Instructions to follow | Copy each line, word for word, from the one with "Where should I" through the final line of the listing, but skip the pictures.

Available records |

- - -

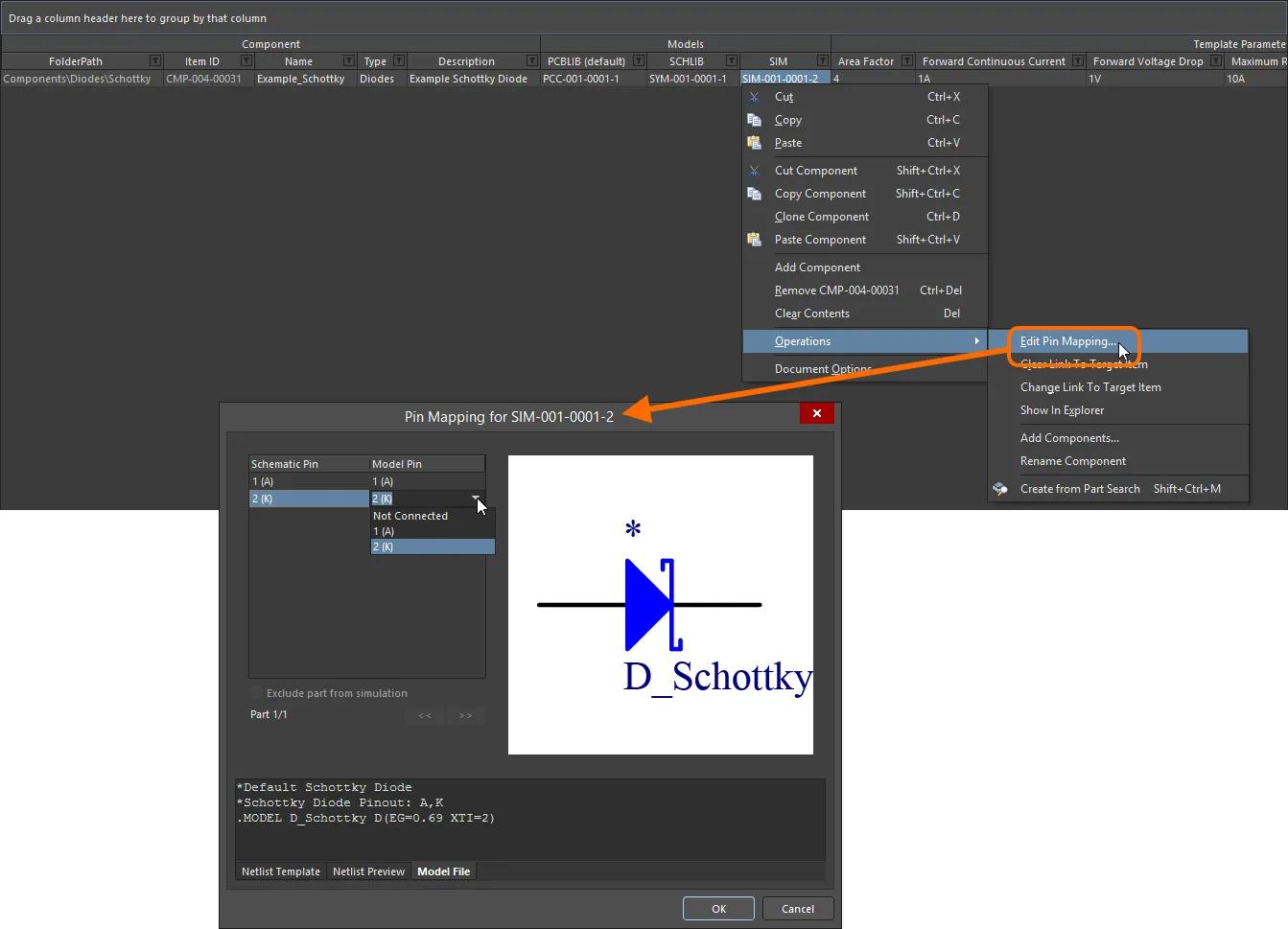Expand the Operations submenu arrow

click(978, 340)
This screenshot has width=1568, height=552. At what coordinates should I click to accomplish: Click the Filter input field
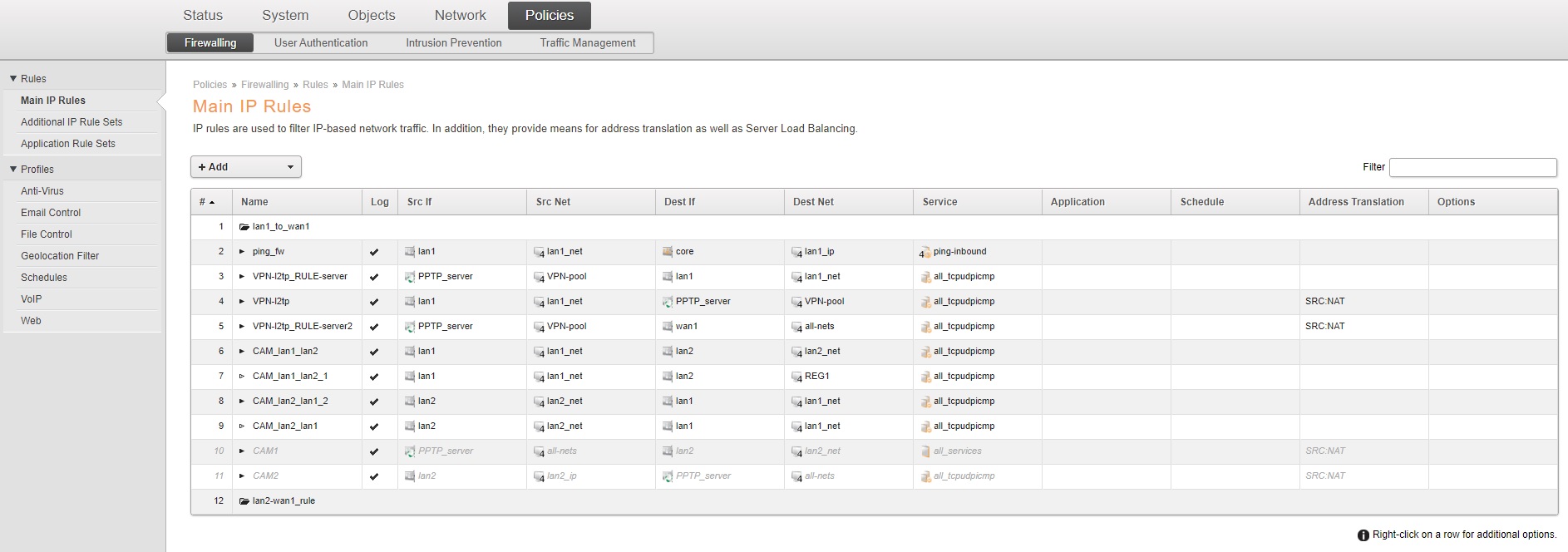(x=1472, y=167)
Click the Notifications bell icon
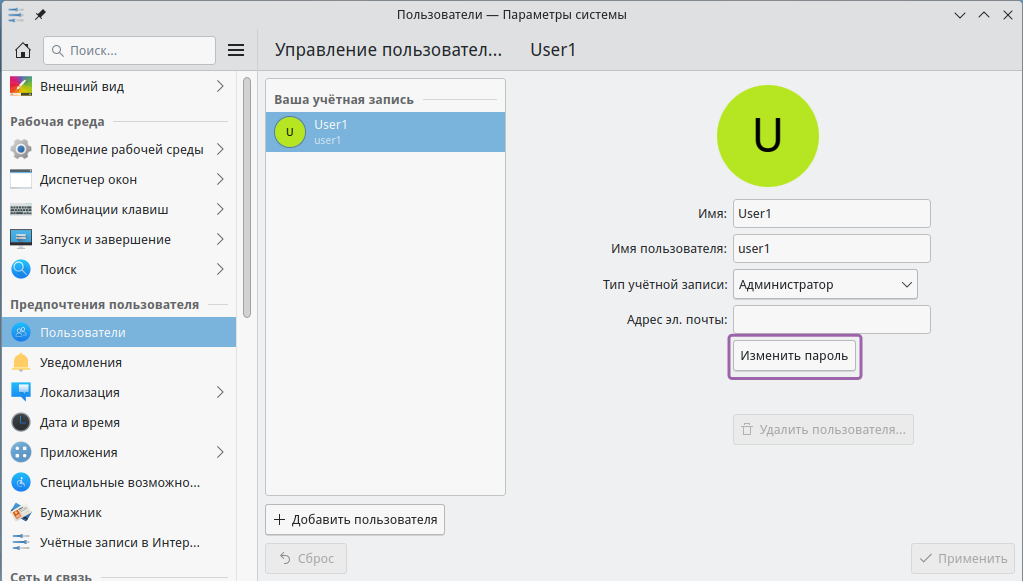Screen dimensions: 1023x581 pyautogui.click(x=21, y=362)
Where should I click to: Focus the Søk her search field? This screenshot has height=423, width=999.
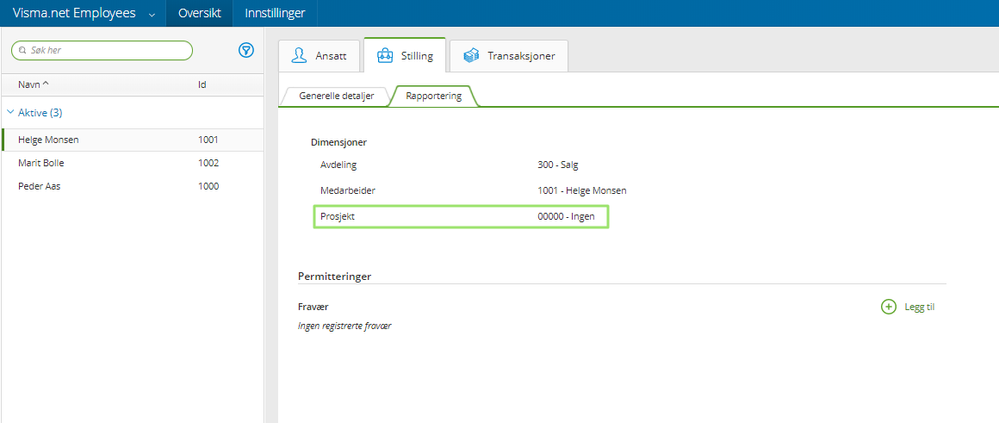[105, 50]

- - -

Your response |
Where should I click to: Focus the Søk her search field? This screenshot has height=423, width=999.
[105, 50]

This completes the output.